TASK BRIEF:
What lines in this listing contain the string "column"? Report each one by copying it.

____ RECORDS SUPPLIED

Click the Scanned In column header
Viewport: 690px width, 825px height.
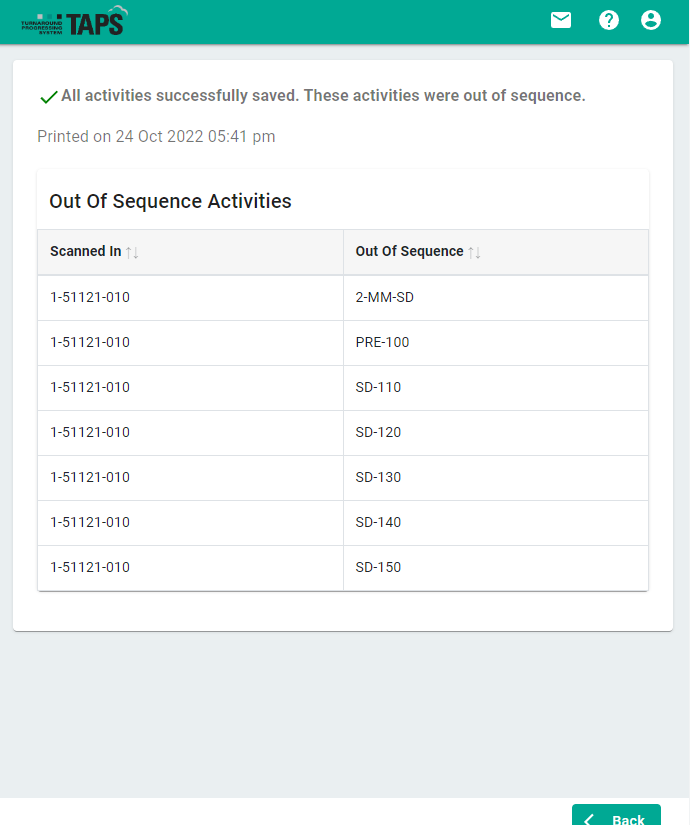(x=86, y=252)
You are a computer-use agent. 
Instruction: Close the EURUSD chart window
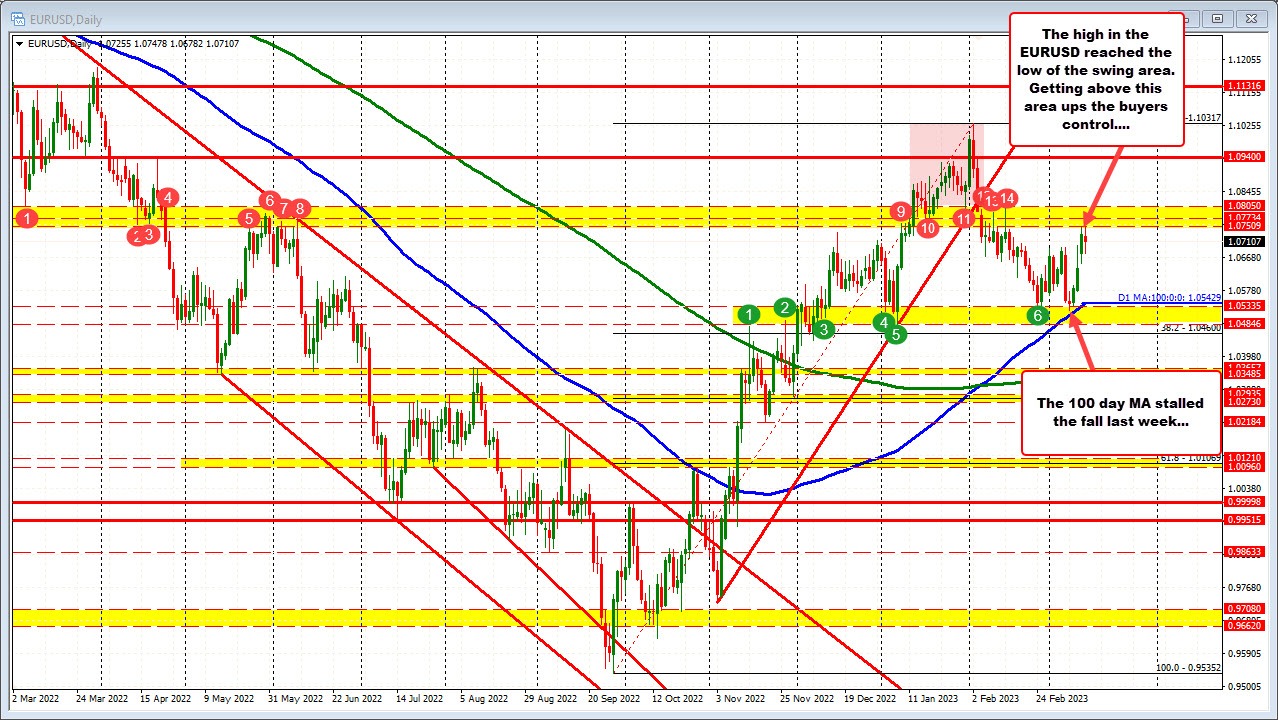1249,18
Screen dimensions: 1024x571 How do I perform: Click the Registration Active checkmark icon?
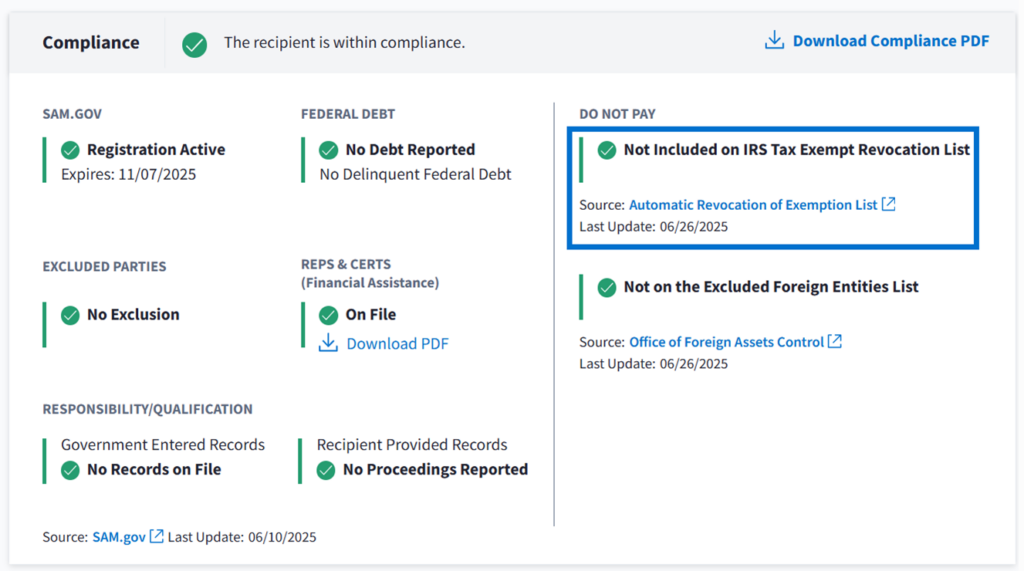point(70,150)
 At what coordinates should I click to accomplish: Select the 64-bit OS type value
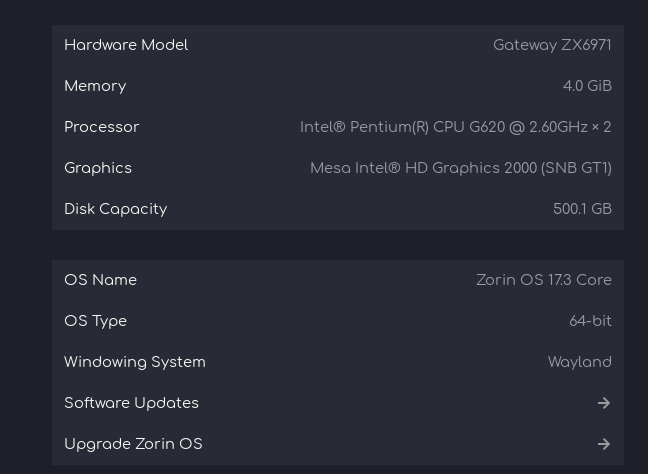[x=590, y=321]
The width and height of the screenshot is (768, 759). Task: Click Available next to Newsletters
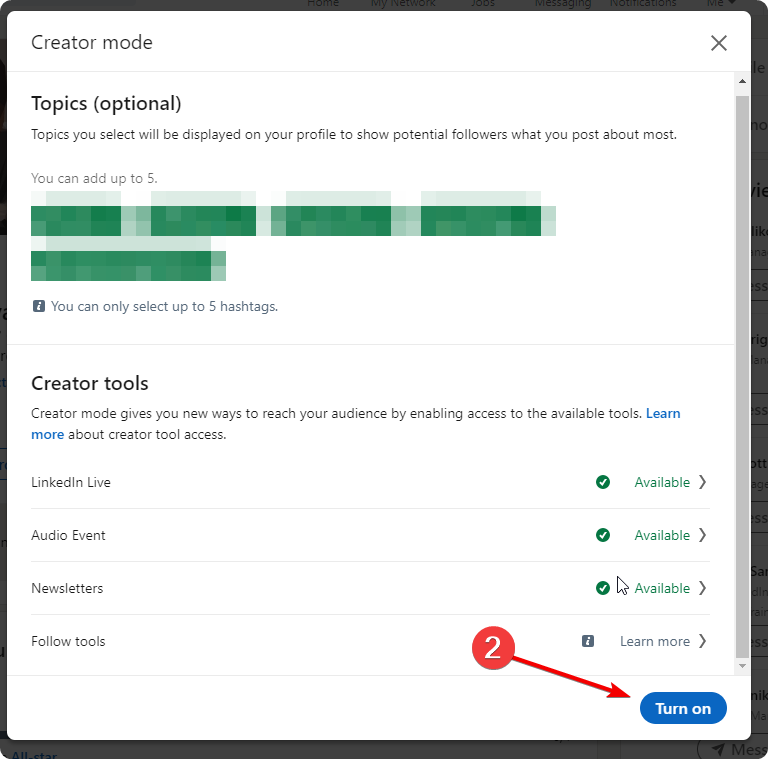point(662,588)
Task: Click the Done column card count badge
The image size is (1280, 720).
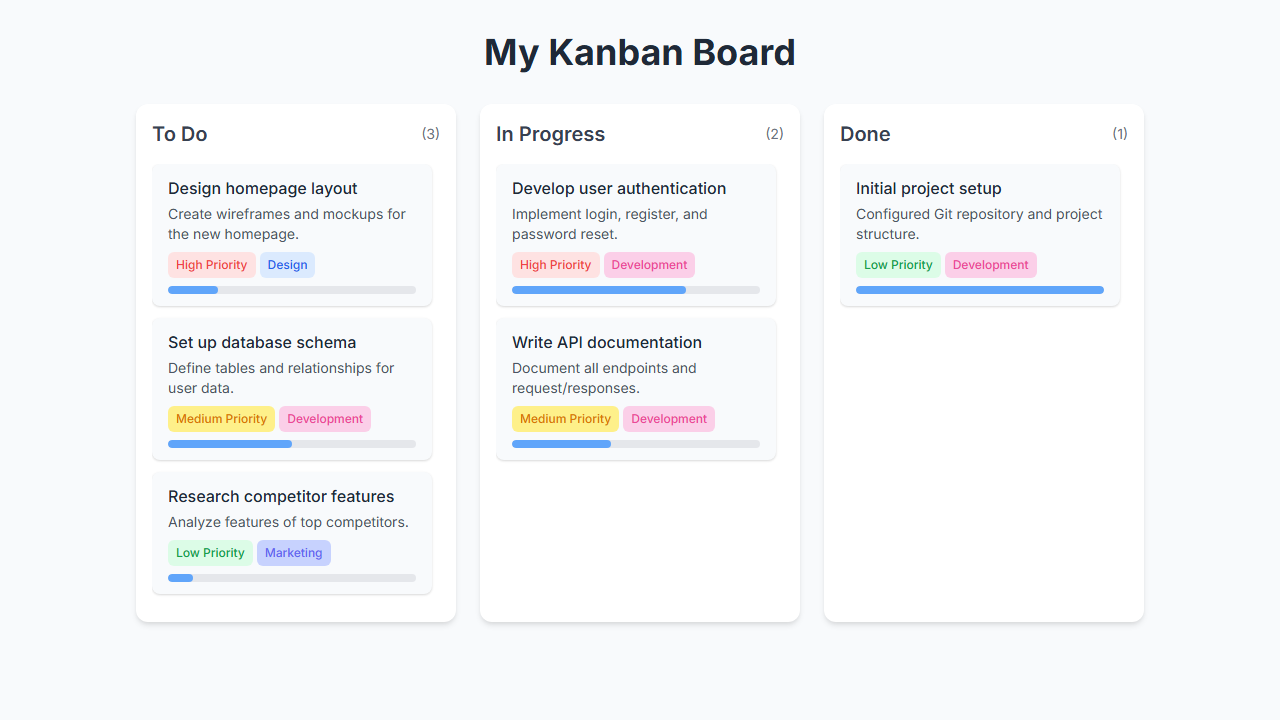Action: pos(1120,134)
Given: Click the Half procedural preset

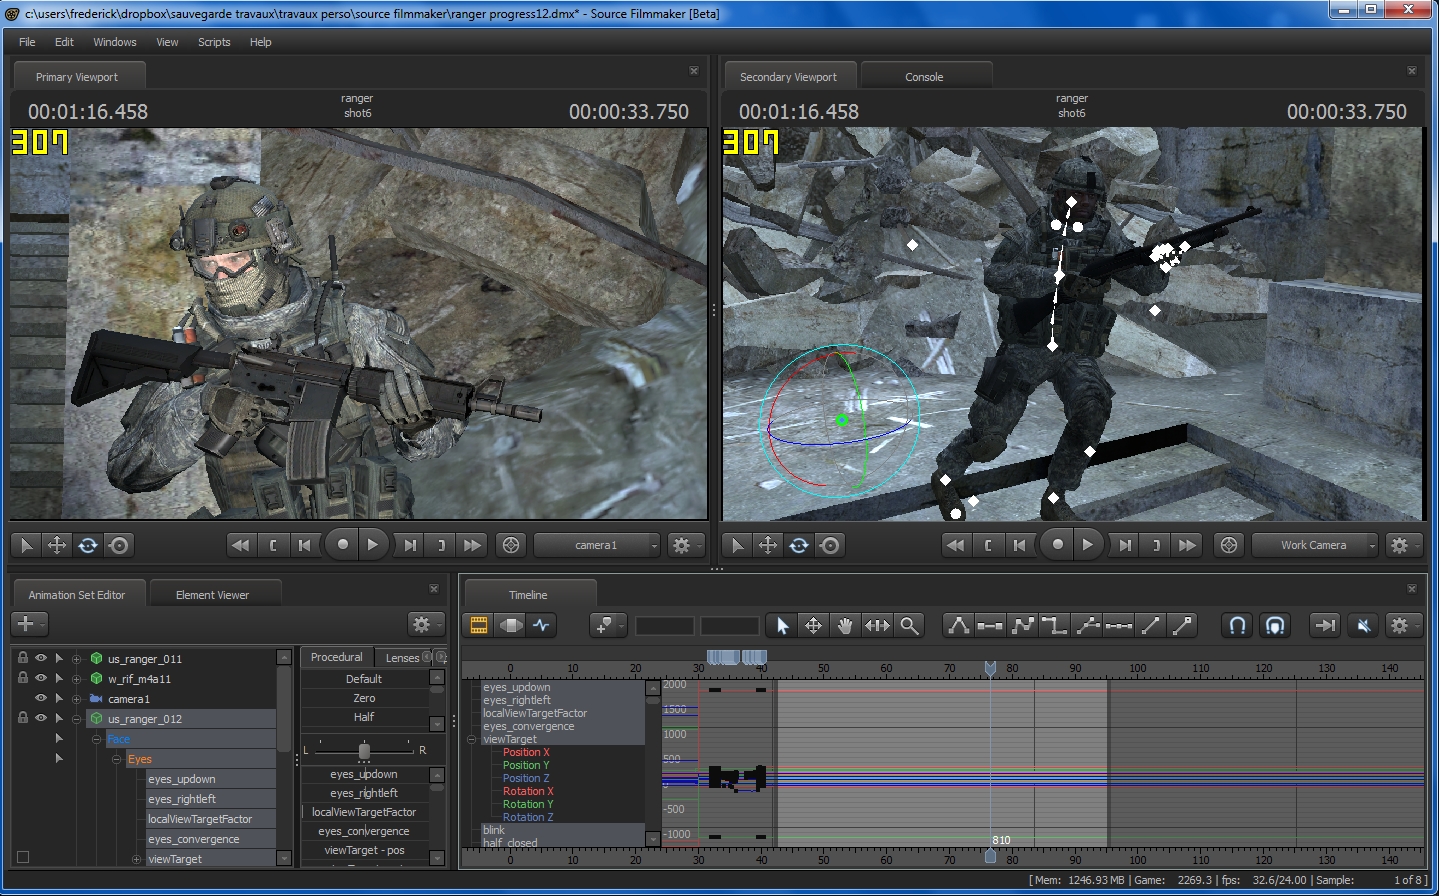Looking at the screenshot, I should click(x=364, y=717).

________

SOLVED PROBLEM:
Click the Scanned In column header
Task: Click the Done column card count badge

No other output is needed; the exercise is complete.